The microRNAs (miRNAs) are small, non-coding RNA molecules of around 22 nucleotides found in animals, plants and some viruses. They have a role in RNA silencing and post-transcriptional regulation of gene expression, modulate almost all biological processes and are essential for maintaining cellular homoeostasis. Dysregulation of miRNA expression has been associated with aberrant gene expression, leading to a wide range of pathological conditions.
Encoded by eukaryotic nuclear DNA in animals and by viral DNA in viruses that have a genome based on DNA, miRNAs function as a result of base-pairing with complementary sequences on messenger RNA (mRNA) strands. This results in ‘silencing’ of the mRNA molecules by cleavage of the mRNA strand, destabilisation through shortening of its poly(A) tail, or less-efficient translation of the mRNA into proteins, or a combination thereof.
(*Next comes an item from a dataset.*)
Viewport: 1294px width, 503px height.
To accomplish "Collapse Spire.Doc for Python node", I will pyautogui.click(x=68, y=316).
MiRNAs resemble small interfering RNAs (siRNAs), but differ in that they are derived from regions of RNA transcripts that fold back on themselves to form short ‘hairpins’. It is thought that the human genome encodes more than 1000 miRNAs, and that they are abundant in many cell types, targeting some 60% of the genes of humans and other mammals.
The ubiquity of miRNA occurrence is reflected in the current literature, which reports a wide range of potential biomarker applications for this highly conserved molecule. These are exemplified by work in areas such as cardiology, respiratory medicine and transplantation.[Citation1–4] However, bearing in mind the potential for base-pair mismatching between mRNAs and miRNAs, various roles as biomarkers in cancer hold considerable promise, as demonstrated, for example, in tumours of the liver,[Citation5] cervix [Citation6] and prostate.[Citation7]
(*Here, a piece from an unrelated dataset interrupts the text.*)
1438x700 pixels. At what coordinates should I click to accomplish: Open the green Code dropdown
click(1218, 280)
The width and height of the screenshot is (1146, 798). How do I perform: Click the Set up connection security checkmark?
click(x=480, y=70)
The focus on miRNAs and cancer continues in this issue of BJBS, with work reported on the role of miRNA-124 in pancreatic adenocarcinoma,[Citation8] miRNA-21 in osteosarcoma,[Citation9] and miRNA-146a in gastric cancer.[Citation10] Clearly, this highly conserved molecule may facilitate diagnosis and better treatment for patients with cancer and in a wide range of other disparate medical conditions.
Editor, The Biomedical Scientist
References
- Wang H, Chen F, Tong J, et al. Circulating microRNAs as novel biomarkers for dilated cardiomyopathy. Cardiol J. 2016. Epub. Available from: 10.5603/CJ.a2016.0097
- Alipoor SD, Adcock IM, Garssen J, et al. The roles of miRNAs as potential biomarkers in lung diseases. Eur J Pharmacol. 2016;791:395–404.10.1016/j.ejphar.2016.09.015
- Zheng ML, Zhou NK, Luo CH. MiRNA-155 and miRNA-132 as potential diagnostic biomarkers for pulmonary tuberculosis: a preliminary study. Microb Pathog. 2016;100:78–83.10.1016/j.micpath.2016.09.005
- van de Vrie M, Deegens JK, Eikmans M, et al. Urinary microRNA as biomarker in renal transplantation. Am J Transplant. 2016. Epub. Available from: 10.1111/ajt.14082
- Chen Y, Wang X, Cheng J, et al. MicroRNA-20a-5p targets RUNX3 to regulate proliferation and migration of human hepatocellular cancer cells. Oncol Rep. 2016. Epub. Available from: 10.3892/or.2016.5144
- Wu T, Chen X, Peng R, et al. Let-7a suppresses cell proliferation via the TGF-β/SMAD signaling pathway in cervical cancer. Oncol Rep. 2016. Epub. Available from: 10.3892/or.2016.5160
- Zhang W, Liu J, Qiu J, et al. MicroRNA-382 inhibits prostate cancer cell proliferation and metastasis through targeting COUP-TFII. Oncol Rep. 2016. Epub. Available from: 10.3892/or.2016.5141
- Dong Z. miRNA-124 in pancreatic adenocarcinoma. this issue.
- Ren X. miRNA-21 in osteosarcomax. this issue.
- Yadegari Z. miRNA-146a in gastric cancer. this issue.